━━━ Material for this task

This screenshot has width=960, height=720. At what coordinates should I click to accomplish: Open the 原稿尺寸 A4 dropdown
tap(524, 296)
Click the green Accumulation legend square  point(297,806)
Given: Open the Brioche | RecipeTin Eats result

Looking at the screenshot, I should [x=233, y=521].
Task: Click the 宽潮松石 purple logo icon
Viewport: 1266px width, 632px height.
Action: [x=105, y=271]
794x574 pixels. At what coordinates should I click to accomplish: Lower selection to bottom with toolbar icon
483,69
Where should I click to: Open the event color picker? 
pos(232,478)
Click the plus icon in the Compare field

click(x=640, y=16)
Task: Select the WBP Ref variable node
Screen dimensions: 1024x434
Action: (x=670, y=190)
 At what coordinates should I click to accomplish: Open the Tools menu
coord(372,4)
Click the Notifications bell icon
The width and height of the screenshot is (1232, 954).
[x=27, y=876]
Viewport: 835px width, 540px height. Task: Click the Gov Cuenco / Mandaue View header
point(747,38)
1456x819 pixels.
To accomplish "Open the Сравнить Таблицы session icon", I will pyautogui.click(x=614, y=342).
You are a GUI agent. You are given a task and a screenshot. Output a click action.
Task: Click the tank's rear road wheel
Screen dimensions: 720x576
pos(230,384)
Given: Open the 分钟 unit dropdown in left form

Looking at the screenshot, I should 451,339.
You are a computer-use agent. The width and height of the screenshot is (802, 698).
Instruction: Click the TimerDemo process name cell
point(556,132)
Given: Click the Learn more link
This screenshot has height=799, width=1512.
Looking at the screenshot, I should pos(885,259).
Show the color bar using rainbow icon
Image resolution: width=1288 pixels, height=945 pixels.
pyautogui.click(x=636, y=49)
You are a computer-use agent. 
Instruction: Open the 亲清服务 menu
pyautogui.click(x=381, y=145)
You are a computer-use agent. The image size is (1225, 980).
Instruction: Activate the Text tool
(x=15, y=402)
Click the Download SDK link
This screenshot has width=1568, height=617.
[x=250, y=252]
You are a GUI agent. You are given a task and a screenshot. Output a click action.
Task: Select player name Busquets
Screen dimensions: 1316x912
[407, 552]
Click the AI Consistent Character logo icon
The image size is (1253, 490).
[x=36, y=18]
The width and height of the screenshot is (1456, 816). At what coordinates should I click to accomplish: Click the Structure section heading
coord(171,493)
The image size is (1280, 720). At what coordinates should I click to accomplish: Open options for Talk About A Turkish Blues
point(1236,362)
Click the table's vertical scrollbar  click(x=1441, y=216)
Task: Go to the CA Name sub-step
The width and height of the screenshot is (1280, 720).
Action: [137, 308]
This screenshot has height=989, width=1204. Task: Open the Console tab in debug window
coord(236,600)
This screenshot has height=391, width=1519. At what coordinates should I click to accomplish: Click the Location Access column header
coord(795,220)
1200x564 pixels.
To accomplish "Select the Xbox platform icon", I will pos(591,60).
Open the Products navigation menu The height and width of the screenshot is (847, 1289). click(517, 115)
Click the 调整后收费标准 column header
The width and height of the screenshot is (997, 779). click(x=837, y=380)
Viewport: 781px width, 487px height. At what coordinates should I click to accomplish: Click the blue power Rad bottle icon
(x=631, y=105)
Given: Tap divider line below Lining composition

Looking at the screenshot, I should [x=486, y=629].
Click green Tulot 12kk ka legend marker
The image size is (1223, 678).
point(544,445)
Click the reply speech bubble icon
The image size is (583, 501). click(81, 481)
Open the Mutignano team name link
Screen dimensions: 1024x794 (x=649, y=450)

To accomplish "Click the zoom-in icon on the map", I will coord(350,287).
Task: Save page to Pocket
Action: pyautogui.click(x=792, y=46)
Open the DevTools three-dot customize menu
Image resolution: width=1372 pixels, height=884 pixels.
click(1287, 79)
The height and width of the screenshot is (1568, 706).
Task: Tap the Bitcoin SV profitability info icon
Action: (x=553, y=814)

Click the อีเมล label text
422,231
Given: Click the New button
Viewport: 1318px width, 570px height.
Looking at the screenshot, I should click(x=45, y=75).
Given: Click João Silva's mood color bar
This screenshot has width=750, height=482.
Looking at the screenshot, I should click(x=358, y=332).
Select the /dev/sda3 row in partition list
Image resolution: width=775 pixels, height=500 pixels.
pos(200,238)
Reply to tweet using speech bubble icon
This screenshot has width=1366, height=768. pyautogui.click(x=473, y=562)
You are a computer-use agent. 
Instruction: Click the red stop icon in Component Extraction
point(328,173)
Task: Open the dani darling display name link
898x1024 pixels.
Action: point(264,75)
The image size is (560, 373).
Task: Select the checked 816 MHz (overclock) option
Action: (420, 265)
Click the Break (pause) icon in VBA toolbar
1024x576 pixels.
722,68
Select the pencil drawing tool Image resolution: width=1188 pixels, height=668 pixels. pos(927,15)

━━━━━━

● Your task
Render every line of the items above as a numbered list, leaving out the blank lines.

● Worked answer
1. This screenshot has width=960, height=720. At what coordinates should I click to accomplish: Open the 原稿尺寸 A4 dropdown
2. tap(524, 296)
3. Click the green Accumulation legend square  point(297,806)
4. Given: Open the Brioche | RecipeTin Eats result
5. Looking at the screenshot, I should [x=233, y=521].
6. Task: Click the 宽潮松石 purple logo icon
7. Viewport: 1266px width, 632px height.
8. Action: [x=105, y=271]
9. 794x574 pixels. At what coordinates should I click to accomplish: Lower selection to bottom with toolbar icon
10. 483,69
11. Where should I click to: Open the event color picker? 
12. pos(232,478)
13. Click the plus icon in the Compare field
14. click(x=640, y=16)
15. Task: Select the WBP Ref variable node
16. Screen dimensions: 1024x434
17. Action: (x=670, y=190)
18.  At what coordinates should I click to accomplish: Open the Tools menu
19. coord(372,4)
20. Click the Notifications bell icon
21. The width and height of the screenshot is (1232, 954).
22. [x=27, y=876]
23. Viewport: 835px width, 540px height. Task: Click the Gov Cuenco / Mandaue View header
24. point(747,38)
25. 1456x819 pixels.
26. To accomplish "Open the Сравнить Таблицы session icon", I will pyautogui.click(x=614, y=342).
27. You are a GUI agent. You are given a task and a screenshot. Output a click action.
28. Task: Click the tank's rear road wheel
29. Screen dimensions: 720x576
30. pos(230,384)
31. Given: Open the 分钟 unit dropdown in left form
32. Looking at the screenshot, I should 451,339.
33. You are a computer-use agent. The width and height of the screenshot is (802, 698).
34. Instruction: Click the TimerDemo process name cell
35. point(556,132)
36. Given: Click the Learn more link
37. This screenshot has height=799, width=1512.
38. Looking at the screenshot, I should pos(885,259).
39. Show the color bar using rainbow icon
40. Image resolution: width=1288 pixels, height=945 pixels.
41. pyautogui.click(x=636, y=49)
42. You are a computer-use agent. 
43. Instruction: Open the 亲清服务 menu
44. pyautogui.click(x=381, y=145)
45. You are a computer-use agent. The image size is (1225, 980).
46. Instruction: Activate the Text tool
47. (x=15, y=402)
48. Click the Download SDK link
49. This screenshot has width=1568, height=617.
50. [x=250, y=252]
51. You are a GUI agent. You are given a task and a screenshot. Output a click action.
52. Task: Select player name Busquets
53. Screen dimensions: 1316x912
54. [407, 552]
55. Click the AI Consistent Character logo icon
56. The image size is (1253, 490).
57. [x=36, y=18]
58. The width and height of the screenshot is (1456, 816). At what coordinates should I click to accomplish: Click the Structure section heading
59. coord(171,493)
60. The image size is (1280, 720). At what coordinates should I click to accomplish: Open options for Talk About A Turkish Blues
61. point(1236,362)
62. Click the table's vertical scrollbar  click(x=1441, y=216)
63. Task: Go to the CA Name sub-step
64. The width and height of the screenshot is (1280, 720).
65. Action: [137, 308]
66. This screenshot has height=989, width=1204. Task: Open the Console tab in debug window
67. coord(236,600)
68. This screenshot has height=391, width=1519. At what coordinates should I click to accomplish: Click the Location Access column header
69. coord(795,220)
70. 1200x564 pixels.
71. To accomplish "Select the Xbox platform icon", I will pos(591,60).
72. Open the Products navigation menu The height and width of the screenshot is (847, 1289). click(517, 115)
73. Click the 调整后收费标准 column header
74. The width and height of the screenshot is (997, 779). click(x=837, y=380)
75. Viewport: 781px width, 487px height. At what coordinates should I click to accomplish: Click the blue power Rad bottle icon
76. (x=631, y=105)
77. Given: Tap divider line below Lining composition
78. Looking at the screenshot, I should [x=486, y=629].
79. Click green Tulot 12kk ka legend marker
80. The image size is (1223, 678).
81. point(544,445)
82. Click the reply speech bubble icon
83. The image size is (583, 501). click(81, 481)
84. Open the Mutignano team name link
85. Screen dimensions: 1024x794 (x=649, y=450)
86. To accomplish "Click the zoom-in icon on the map", I will coord(350,287).
87. Task: Save page to Pocket
88. Action: pyautogui.click(x=792, y=46)
89. Open the DevTools three-dot customize menu
90. Image resolution: width=1372 pixels, height=884 pixels.
91. click(1287, 79)
92. The height and width of the screenshot is (1568, 706).
93. Task: Tap the Bitcoin SV profitability info icon
94. Action: (x=553, y=814)
95. Click the อีเมล label text
96. 422,231
97. Given: Click the New button
98. Viewport: 1318px width, 570px height.
99. Looking at the screenshot, I should click(x=45, y=75).
100. Given: Click João Silva's mood color bar
101. This screenshot has width=750, height=482.
102. Looking at the screenshot, I should click(x=358, y=332).
103. Select the /dev/sda3 row in partition list
104. Image resolution: width=775 pixels, height=500 pixels.
105. pos(200,238)
106. Reply to tweet using speech bubble icon
107. This screenshot has width=1366, height=768. pyautogui.click(x=473, y=562)
108. You are a computer-use agent. 
109. Instruction: Click the red stop icon in Component Extraction
110. point(328,173)
111. Task: Open the dani darling display name link
112. 898x1024 pixels.
113. Action: point(264,75)
114. The image size is (560, 373).
115. Task: Select the checked 816 MHz (overclock) option
116. Action: (420, 265)
117. Click the Break (pause) icon in VBA toolbar
118. 1024x576 pixels.
119. 722,68
120. Select the pencil drawing tool Image resolution: width=1188 pixels, height=668 pixels. pos(927,15)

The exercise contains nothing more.